Saved entries:
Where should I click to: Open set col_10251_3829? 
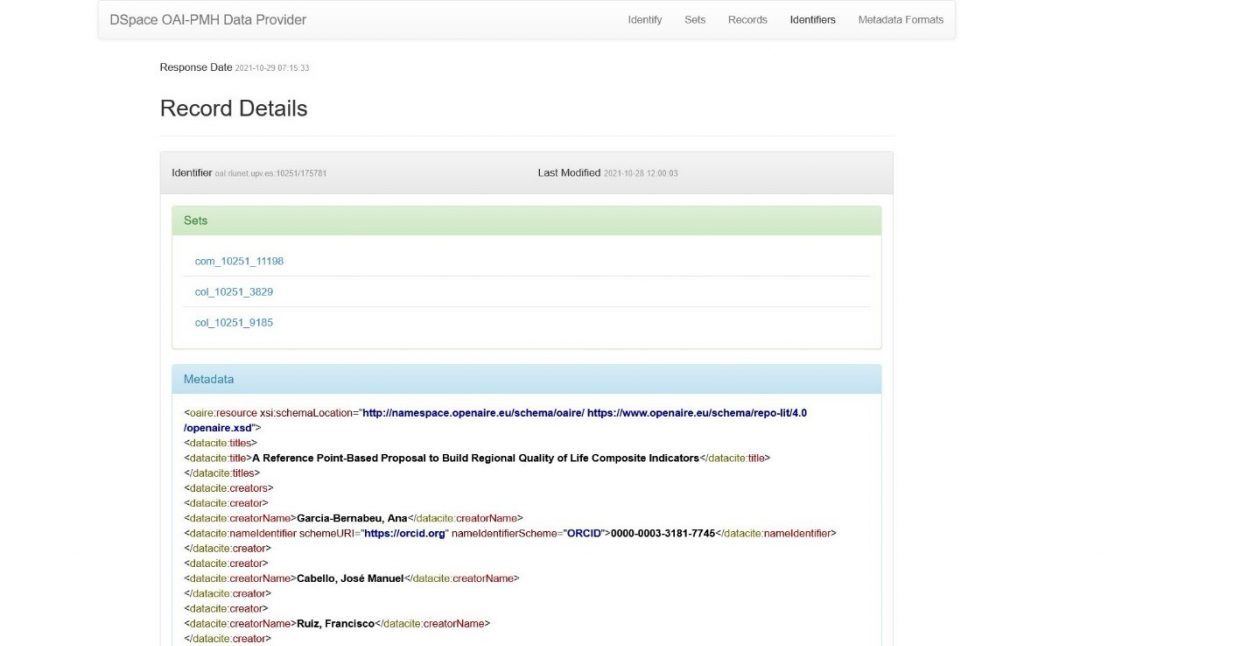tap(234, 292)
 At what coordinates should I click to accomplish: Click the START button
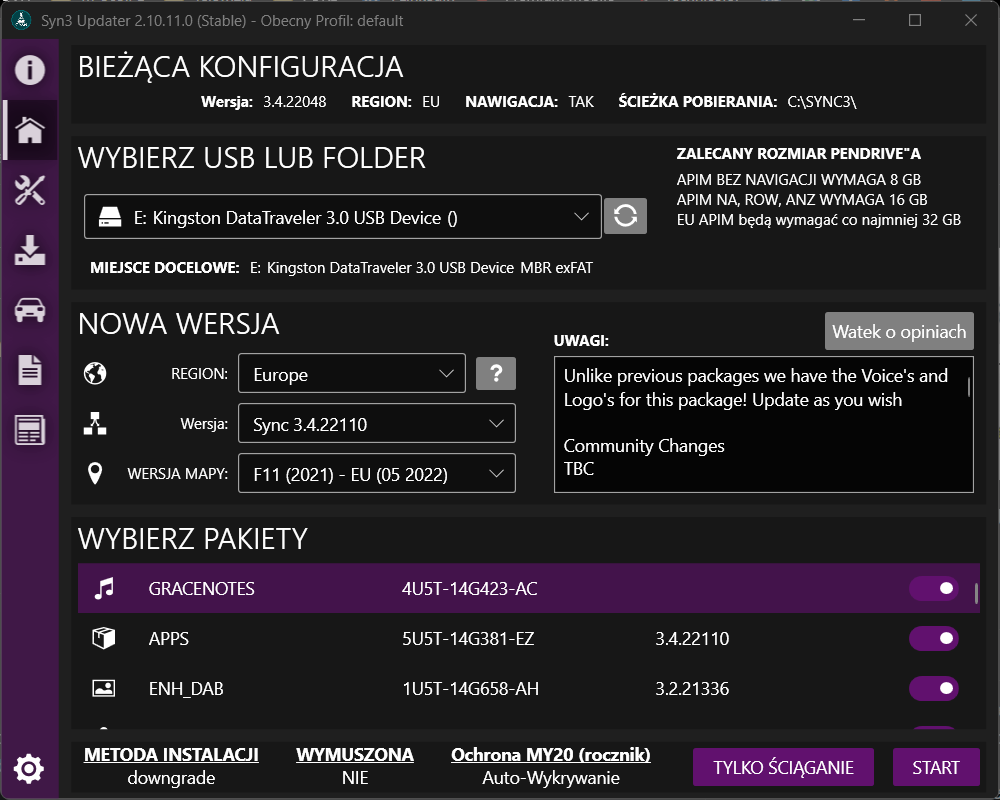coord(935,768)
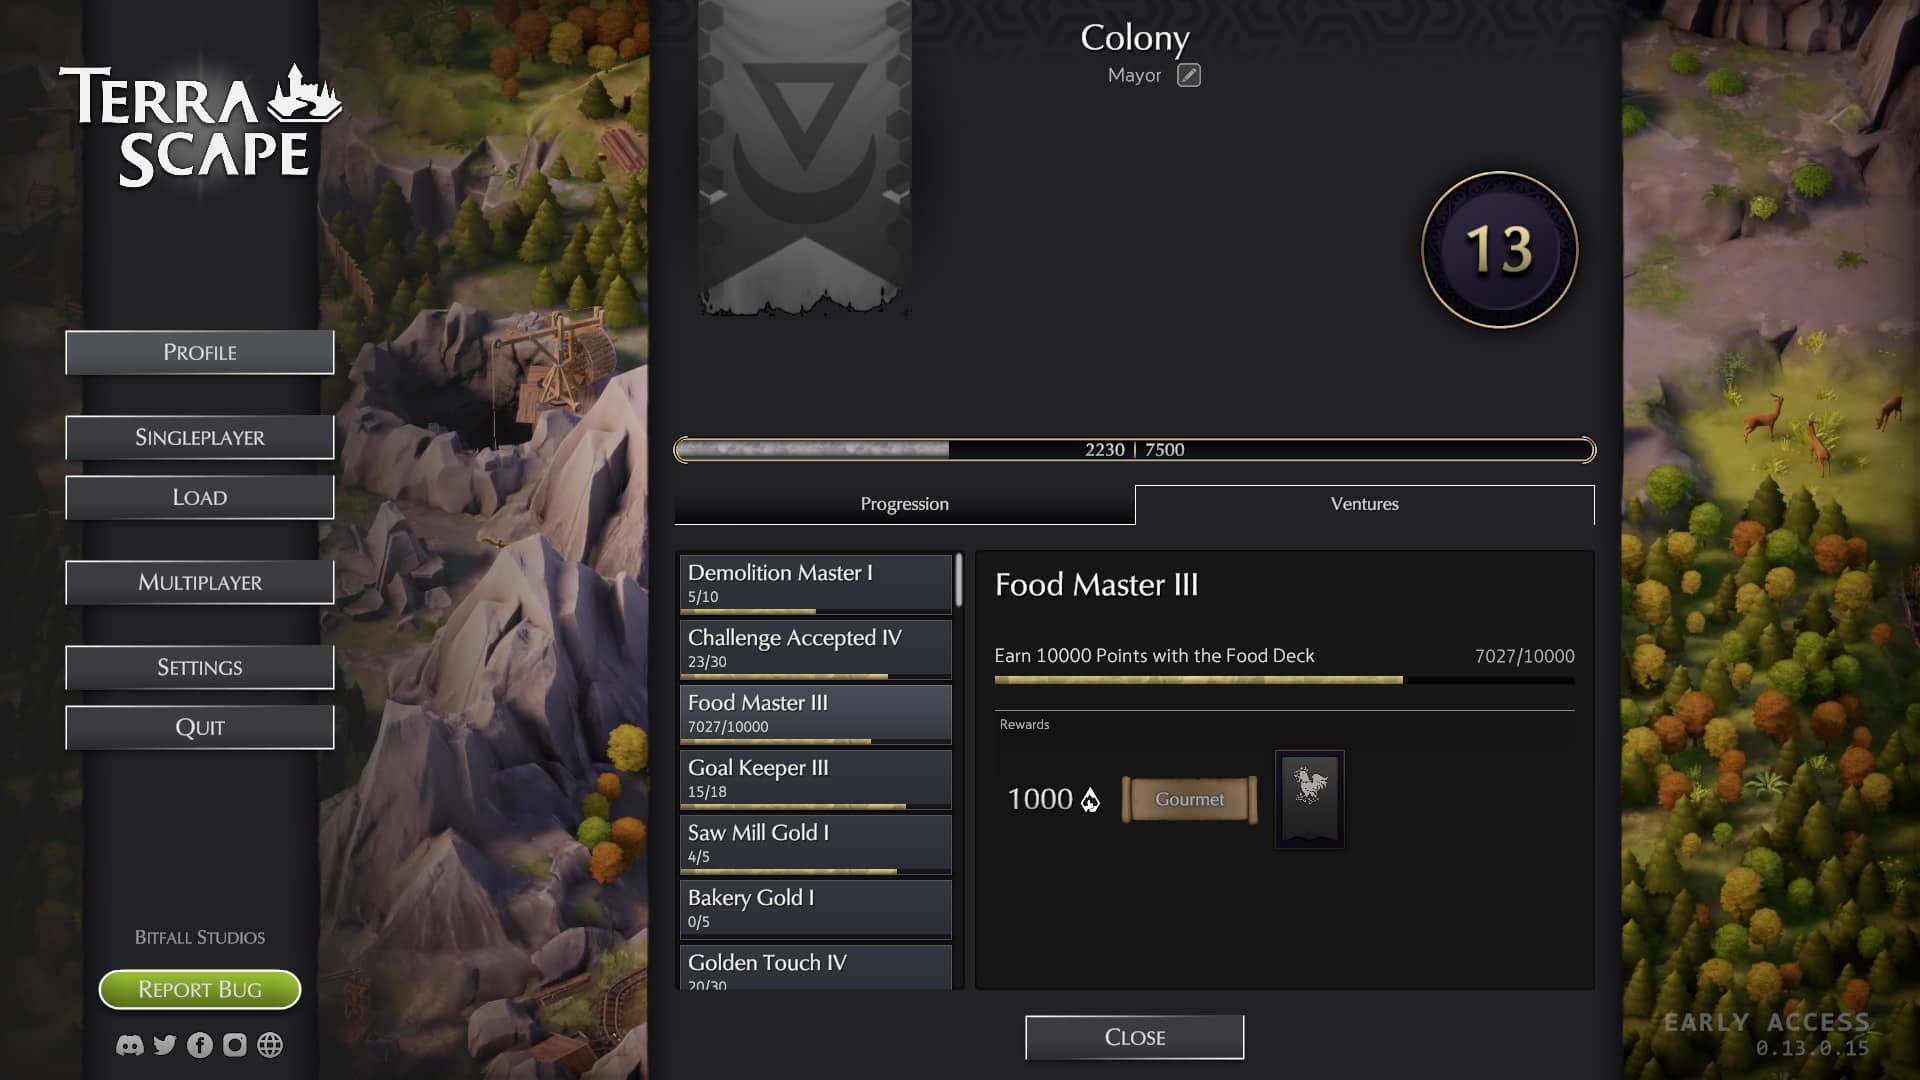Viewport: 1920px width, 1080px height.
Task: Click the ventures list scrollbar
Action: (x=959, y=580)
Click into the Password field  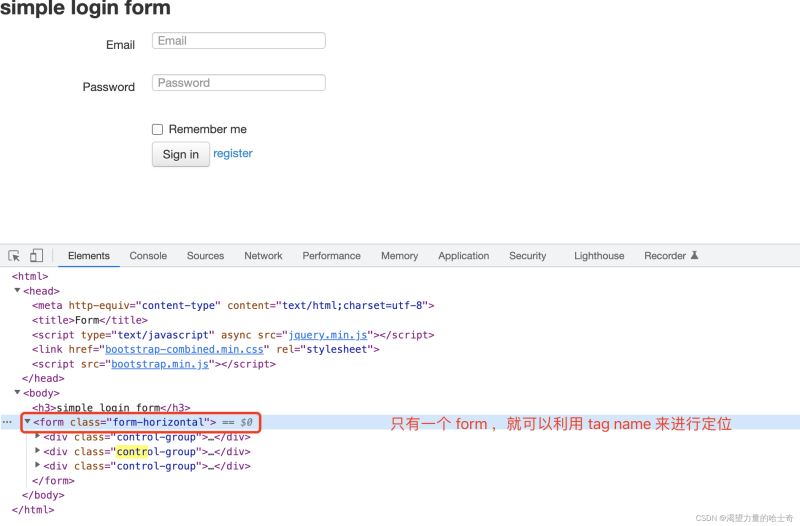239,83
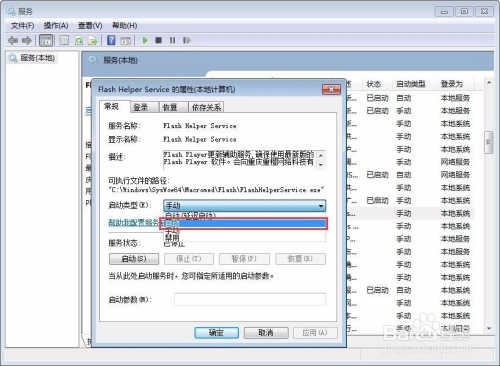Click the Stop Service square icon
Screen dimensions: 500x366
click(159, 40)
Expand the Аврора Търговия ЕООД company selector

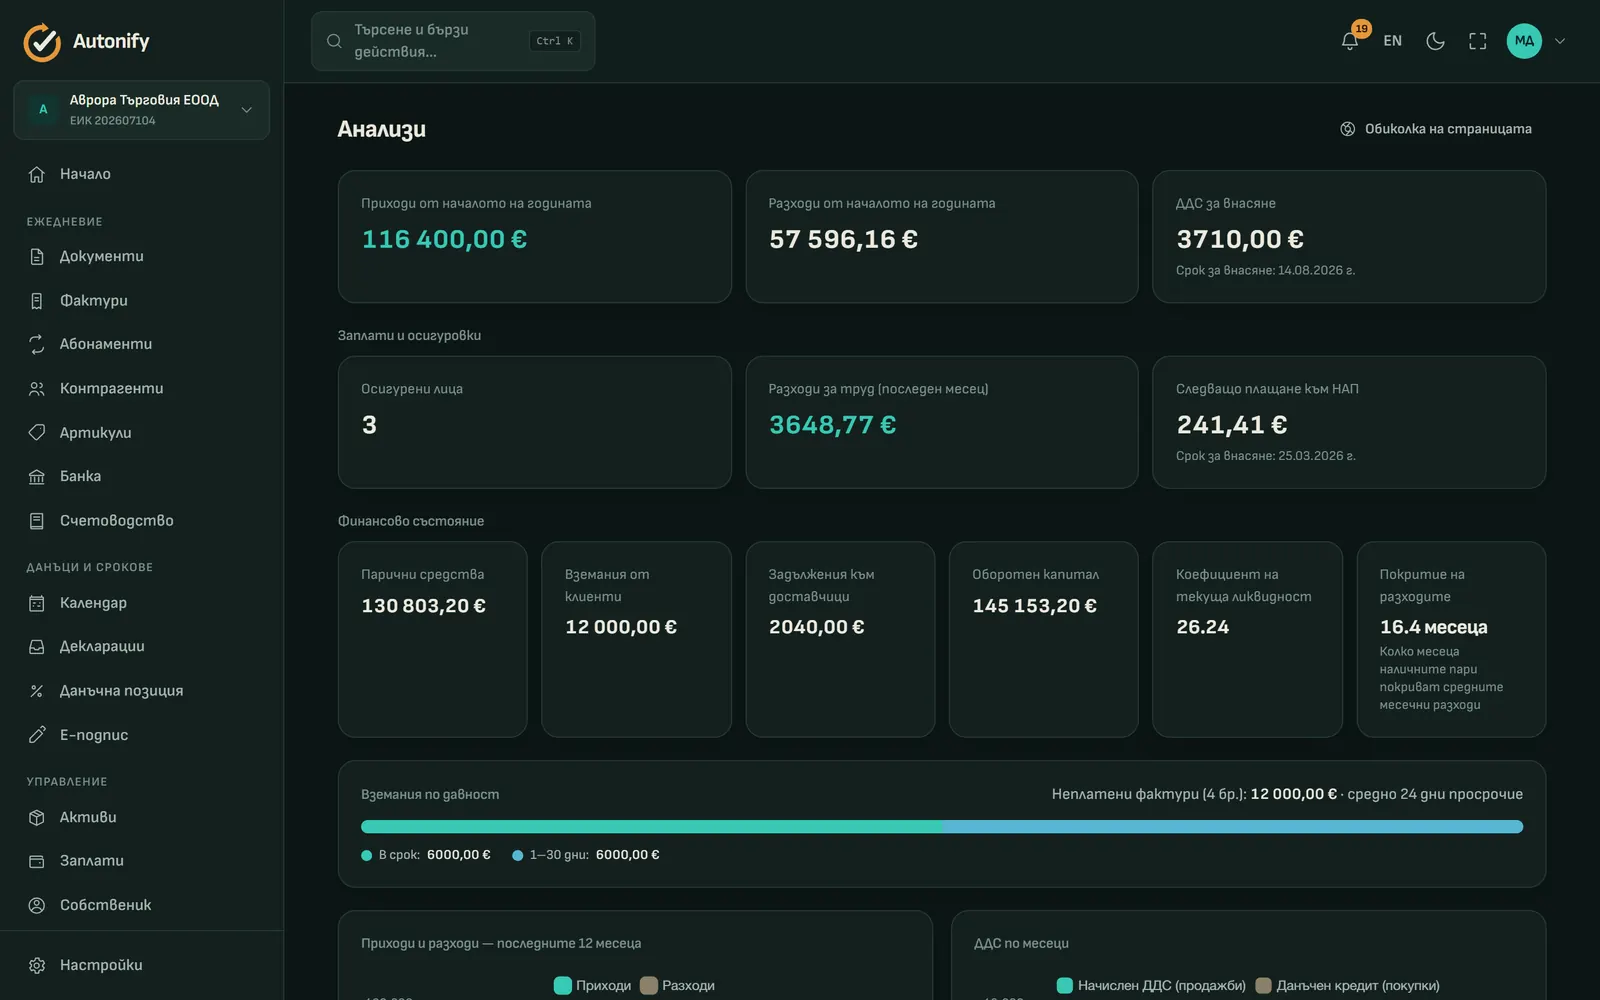coord(141,110)
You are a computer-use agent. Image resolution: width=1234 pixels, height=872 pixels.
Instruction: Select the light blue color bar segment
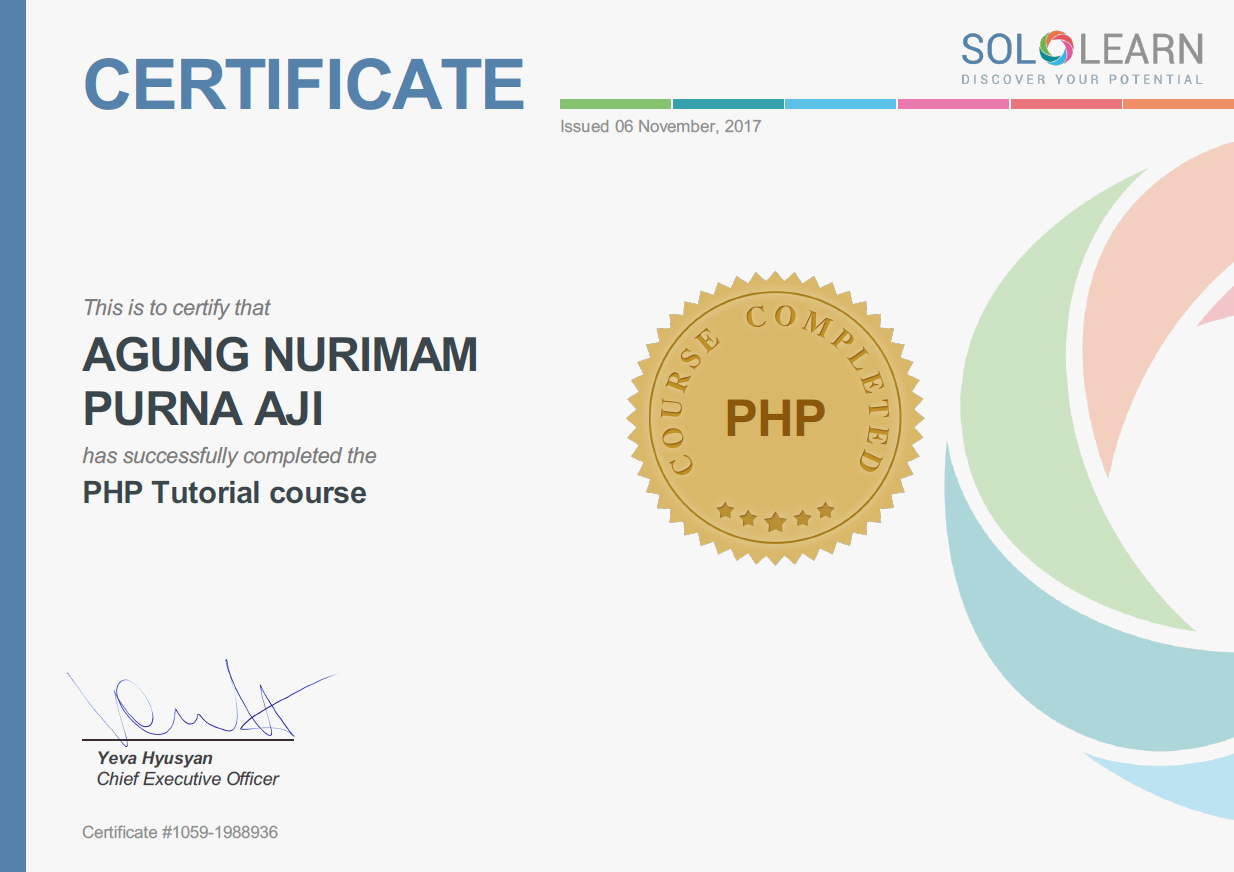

#### Exercise goal
Every line from the one that contains "Expand the Аврора" through the end of the records above is to be reproduced exactly; no picture goes in the copy.

#### Solution to the problem
Expand the Аврора Търговия ЕООД company selector

coord(141,110)
You are a computer-use agent. Image resolution: width=1234 pixels, height=872 pixels.
Instruction: Select the light blue color bar segment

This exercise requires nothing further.